In the above photo, the familiar auctioneer behind me is Jeff Randall. Photo by Heather Curbow. Used by permission of Team Photogenic.
Thursday, April 8, 2010
Voila! Wedding Show, Woodmark Hotel, Yacht Club and Spa, Carillon Point, Kirkland, Washington, March 28, 2010
In one respect, it can be harder to compose a painting at these shows than at a wedding. That is, there’s no client and no prioritized group of people who need to be in the painting. In many trade shows, I end up painting from a booth in a long row of other vendors, and I struggle to find an important focal point to be main visual interest in the picture. Fortunately, this show was divided into several more or less intimate rooms. This one was called the Winter Room, and had a great central display that, pictorially, defines what we were doing there: selling to brides.
I rarely paint service people in commissioned pieces, and if I do, I limit it to one and keep it subdued. But this is a demo painting, and it seemed to me that service is what the business is all about. Having made that decision, I loved the ethnic variation of the workers; the face of an African, an Indonesian.
Painting the harpist was a joy. But had I known there was a string trio coming later, I would have scooted the harpist over to make room to paint them all in.
This American Heart Association fundraiser was held in the spacious Tacoma convention Center, where the theme of the lobby art recalls the city’s timber roots. What looks like a brown X in the left side of the picture is an installation of heavy beams, salvaged from pioneer era buildings that used to occupy the site.
When I began painting, the room was filled with daylight, its panorama extending from the skyline to Mount Rainier. As with the painting in Benaroya Hall last October, the great challenge was for me to anticipate what the room would look like after dark, yet capture as much of the architectural setting as possible before the guests arrived. This is literally a reversal of light and dark. In the afternoon, the atrium walls were dark lines across a bright sky; by evening they became silver bars across blackened reflections. It was necessary to draw the window frames to establish the perspective of the room, but as the light changed, they had to be redrawn with the opposite colors.
Then why don’t I just use a pencil? I draw directly with oil paint, because it can be wiped off and changed much easier than erasing pencil, and because anything that doesn’t need changing is already finished without additional coloring.
These live event paintings are constantly changing until the evening is over. I routinely wipe off figures and fixtures to replace them with new people who’ve entered the room. But if I followed the academic method of drawing first with pencil or charcoal, then applying a fixative and coloring afterward in oils, I would not be able to change the initial drawing as the party moves and morphs. Not only would I be unable to erase the fixed pencil lines, once the painting began I would not be able to go back and add more pencil lines. My direct technique allows me to decide at the last minute to add your flower girl, as she is suddenly chased through the scene by the ring barer, and then gone.
Friday, January 15, 2010
Any holiday party is worth a painting, I think, but this was a special one for this company. Their founder was retiring, and his associates commissioned a painting as a parting gift. The cozy ballroom at the Alexis was perfect for the family-like intimacy of these coworkers. And it was a short walk from my studio!
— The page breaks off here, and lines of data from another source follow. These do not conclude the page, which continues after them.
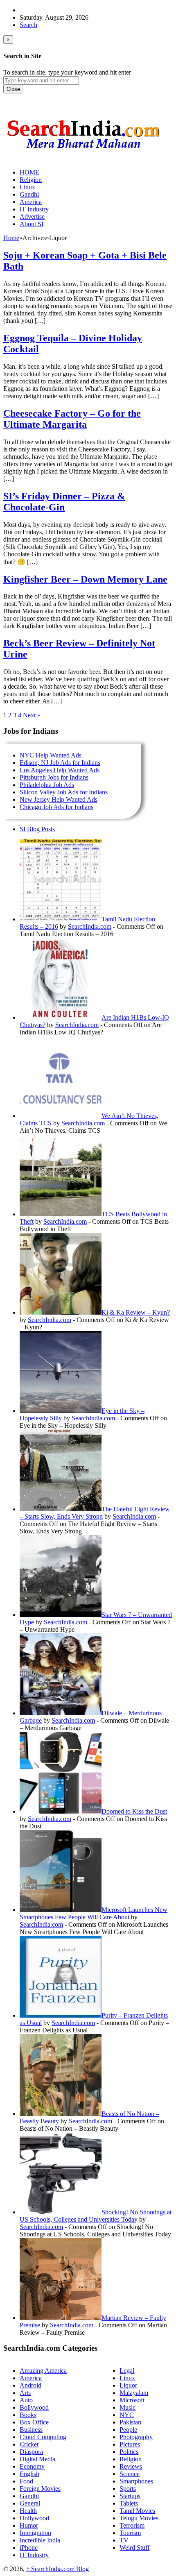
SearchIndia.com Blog (57, 2568)
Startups (130, 2495)
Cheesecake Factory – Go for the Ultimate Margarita (72, 419)
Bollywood (34, 2407)
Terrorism (132, 2525)
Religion (131, 2459)
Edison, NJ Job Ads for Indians (60, 762)
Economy (32, 2466)
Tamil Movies (137, 2510)
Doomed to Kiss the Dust (134, 1811)
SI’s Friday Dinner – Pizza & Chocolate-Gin (64, 501)
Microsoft (132, 2400)
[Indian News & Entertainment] (83, 151)
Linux (127, 2377)
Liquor (128, 2385)
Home (11, 237)
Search (28, 24)
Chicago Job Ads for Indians (56, 806)
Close (13, 89)
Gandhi (29, 2495)
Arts (25, 2392)
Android (30, 2385)
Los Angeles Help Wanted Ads (59, 769)
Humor (29, 2525)
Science (130, 2473)
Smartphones (136, 2481)
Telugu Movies (139, 2518)
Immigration (35, 2532)
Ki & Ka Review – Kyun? (136, 1312)
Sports (128, 2488)
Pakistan (130, 2422)
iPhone (29, 2547)
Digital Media (37, 2459)
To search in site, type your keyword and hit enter (67, 72)
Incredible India (40, 2540)
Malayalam (134, 2392)
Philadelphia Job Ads (47, 784)
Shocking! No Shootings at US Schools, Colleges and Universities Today (95, 2216)
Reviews (131, 2466)
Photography (136, 2436)
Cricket (29, 2444)
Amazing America (43, 2370)
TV (124, 2540)
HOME (29, 172)
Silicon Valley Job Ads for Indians (64, 792)
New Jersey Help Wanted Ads (58, 799)
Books (28, 2414)
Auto (26, 2400)
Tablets (129, 2503)
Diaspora (31, 2451)
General (30, 2503)
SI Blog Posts (37, 828)
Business (31, 2429)
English (29, 2473)
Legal (127, 2370)
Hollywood (34, 2518)
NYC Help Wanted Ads (50, 755)
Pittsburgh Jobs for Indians (54, 777)
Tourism (130, 2532)
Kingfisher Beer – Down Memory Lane (85, 579)
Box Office (34, 2422)
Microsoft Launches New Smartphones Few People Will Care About (93, 1913)
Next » (32, 715)
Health (28, 2510)
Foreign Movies (40, 2488)
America (31, 2377)
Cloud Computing (43, 2436)
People (128, 2429)
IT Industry (34, 2554)
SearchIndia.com (89, 926)
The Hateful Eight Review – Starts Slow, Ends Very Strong (95, 1513)
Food (26, 2481)
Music (127, 2407)
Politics (129, 2451)
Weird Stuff (134, 2547)
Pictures (130, 2444)
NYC (127, 2414)
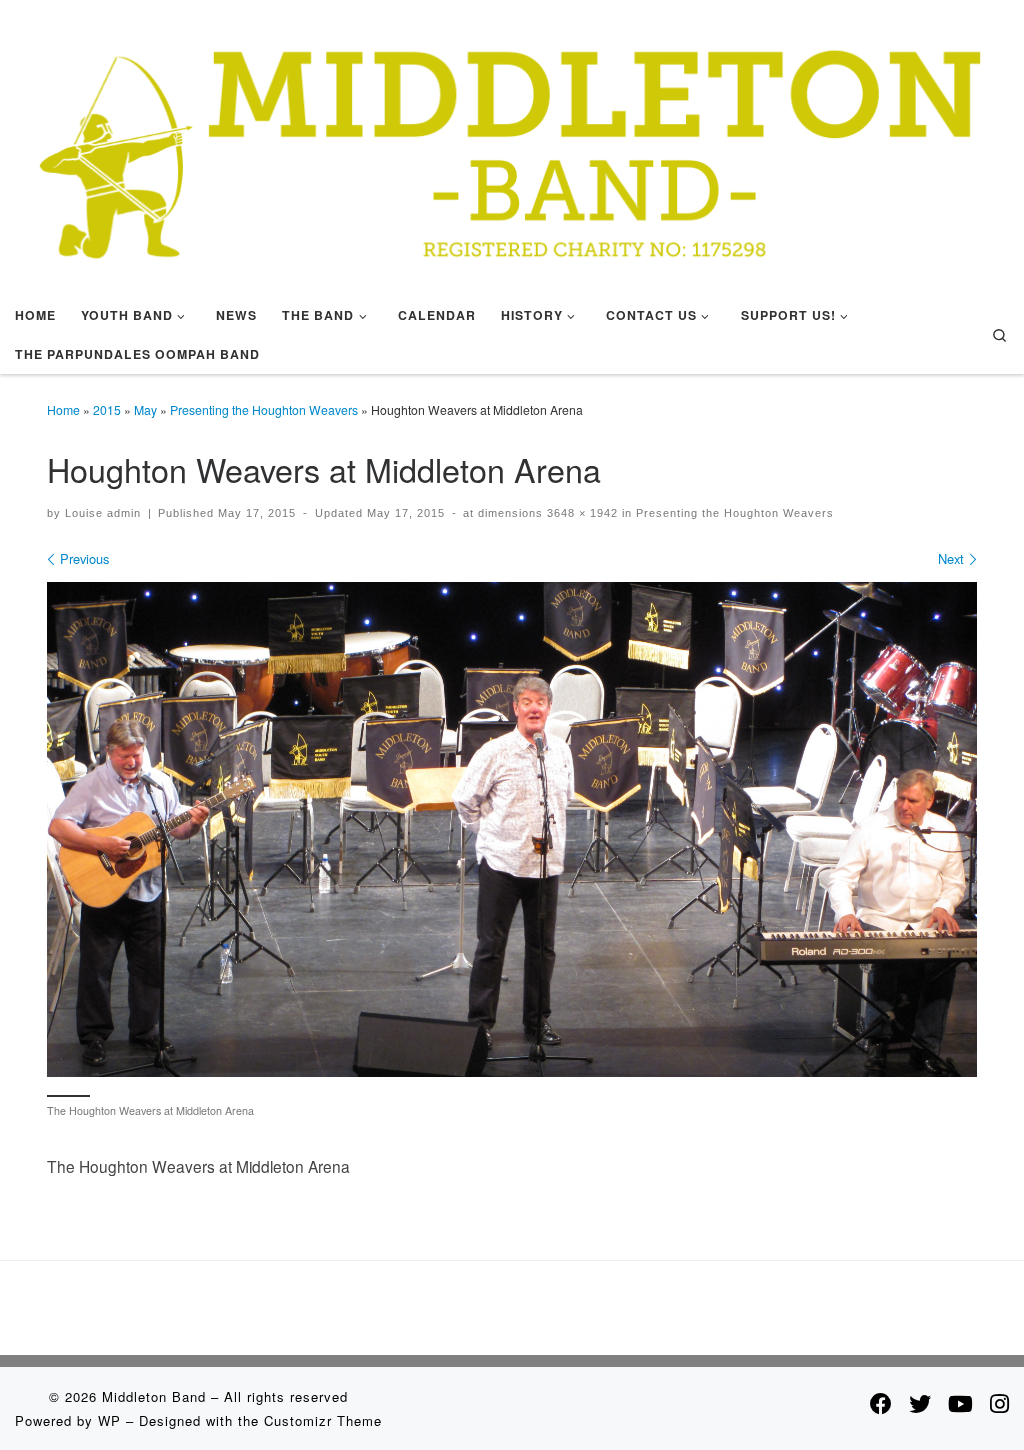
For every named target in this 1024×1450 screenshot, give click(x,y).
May (145, 409)
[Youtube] (960, 1403)
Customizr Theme (323, 1420)
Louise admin (103, 513)
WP (109, 1420)
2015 (107, 409)
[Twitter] (920, 1403)
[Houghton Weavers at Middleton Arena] (512, 829)
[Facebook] (881, 1403)
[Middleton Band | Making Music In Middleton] (512, 143)
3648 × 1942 (580, 513)
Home (63, 409)
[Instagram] (999, 1403)
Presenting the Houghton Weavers (264, 409)
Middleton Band (154, 1396)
I always love a party, even if it’s in an orthodontist’s office in a suburban strip mall. Jesse and Travis, the talented duo at True Colors Events, handily conjured a night club atmosphere in a space already funkier than your average doctor’s office. With catering by SAM Taste, this was definitely the way to do a marketing fete for referring dentists. The hosts were as colorful in person as they look in paint, illustrating the international diversity of the Eastside: Chinese, East Indian, Israeli. As a caricaturist, portraitist or event painter, my first and last interest in art is the people in the picture.